The Board of Directors has adopted its own organisation, management and control model pursuant to Legislative Decree No. 231 of 2001 (“Model 231”) to prevent crimes mentioned in the legislation on corporate administrative responsibility for crimes committed in the interest or to the advantage of the company, and it has set up a Watch Structure equipped with autonomous powers of initiative and control, in compliance with the law.

Most recently on 30 July 2013, the Board of Directors approved the new Model 231, which was updated with regard to the new crimes of “private corruption”, “undue inducement to give or promise benefits” and “employment of third-country citizens whose stay is illegal”, and to the changes to Snam’s organisational and ownership structure40 .

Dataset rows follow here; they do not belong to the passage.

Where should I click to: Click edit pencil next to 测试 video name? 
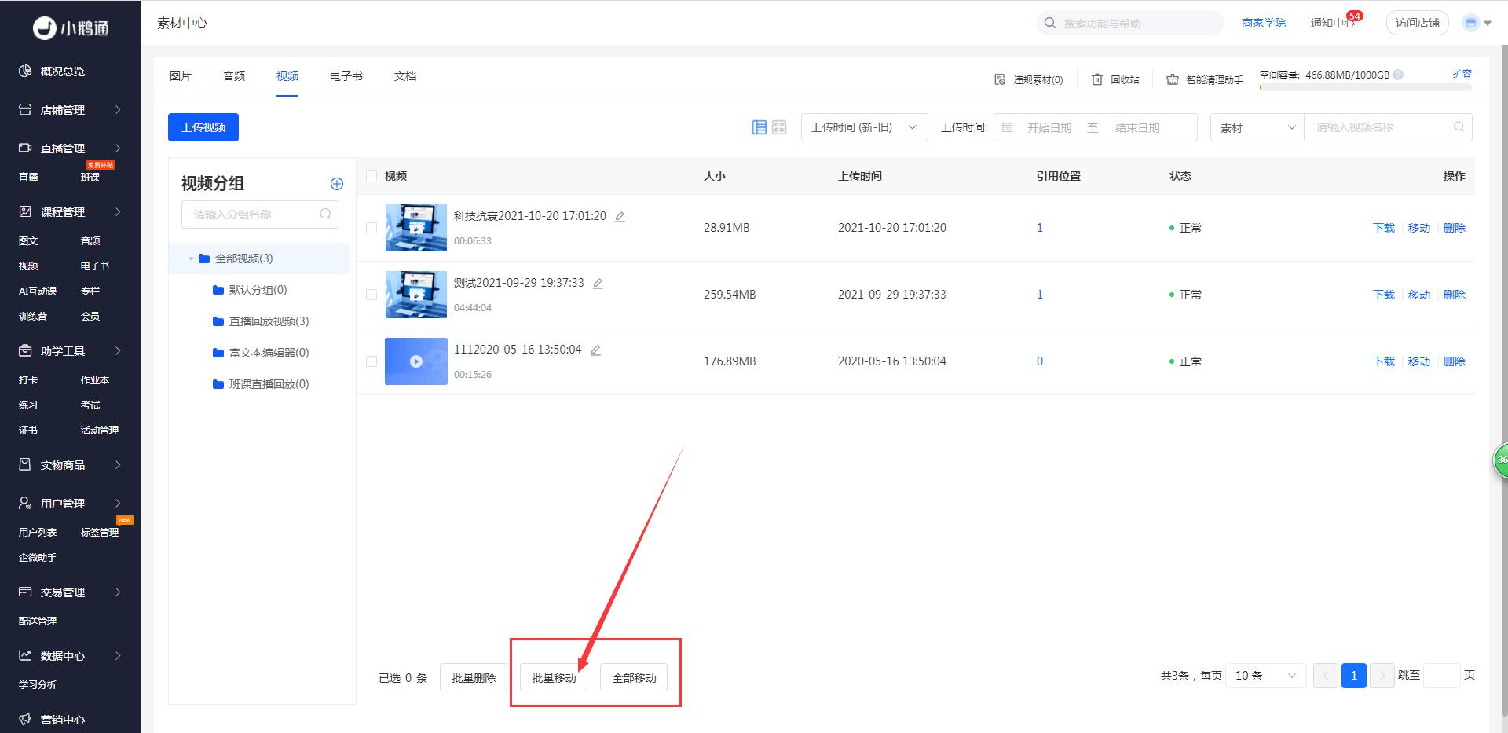click(x=598, y=284)
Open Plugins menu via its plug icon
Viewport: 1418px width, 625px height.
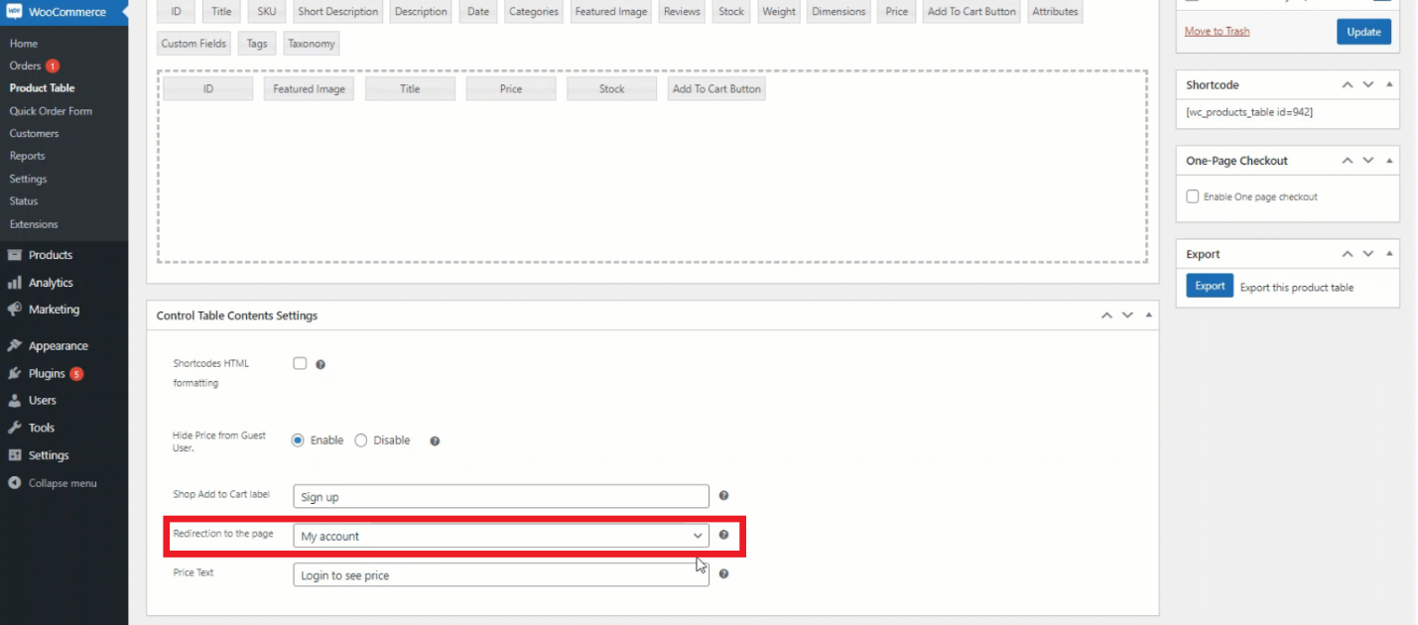coord(15,374)
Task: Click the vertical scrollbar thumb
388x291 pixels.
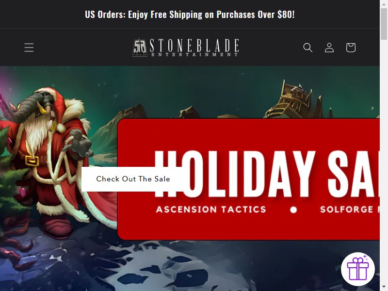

Model 231 is an organic set of principles, rules and provisions concerning, inter alia, the management and control of each corporate process. Its aim is to protect the Company from any conduct that may incur its administrative responsibility, pursuant to Legislative Decree No. 231 of 2001, in relation to crimes or attempted crimes committed in the interest or to the advantage of the Company by persons holding a “senior” position within the entity or by those who are subject to the oversight or control of such persons.

The analysis of corporate processes and the comparative analysis of the existing control environment and the oversight measures are carried out based on the COSO Framework, which is the international benchmark model for the establishment, updating, analysis and assessment of internal control systems (the “COSO Framework”, published most recently in May 201341).

A multi-functional “Team 231” was formed to identify and carry out the activities necessary for updating the Company and Subsidiaries’ Model 231 by incorporating new legislative developments within the scope of application of Legislative Decree No. 231 of 2001.

The Subsidiaries have also adopted a Model 231 commensurate with their own specific nature, appointing their own Watch Structure to monitor the implementation and effective application of the model.

Training and encouraging participation

With a view to the continual improvement of the control system, and in light of the importance of making those inside and outside the Company aware of the content of Model 231, Snam has developed a specific training programme for all its employees in order to ensure that Model 231 is applied effectively. As well as being an important tool for making management and other employees aware of corporate ethics issues in relation to the prevention of crimes mentioned in Legislative Decree No. 231 of 2001 and the fight against corruption, this training activity encourages all staff members to play an active role in Snam’s system of ethics and values.

Model 231 can be consulted on the Company’s website (http://www.snam.it/en/Governance/Administrative_responsability/index.html).

Watch Structure and Code of Ethics Supervisor42

On 30 July 2013, the Board of Directors strengthened the Watch Structure by increasing the presence of external members, partly to ensure sufficient separation of duties and partly to ensure the presence of members with specific areas of expertise, thereby enabling the body to perform its duties effectively.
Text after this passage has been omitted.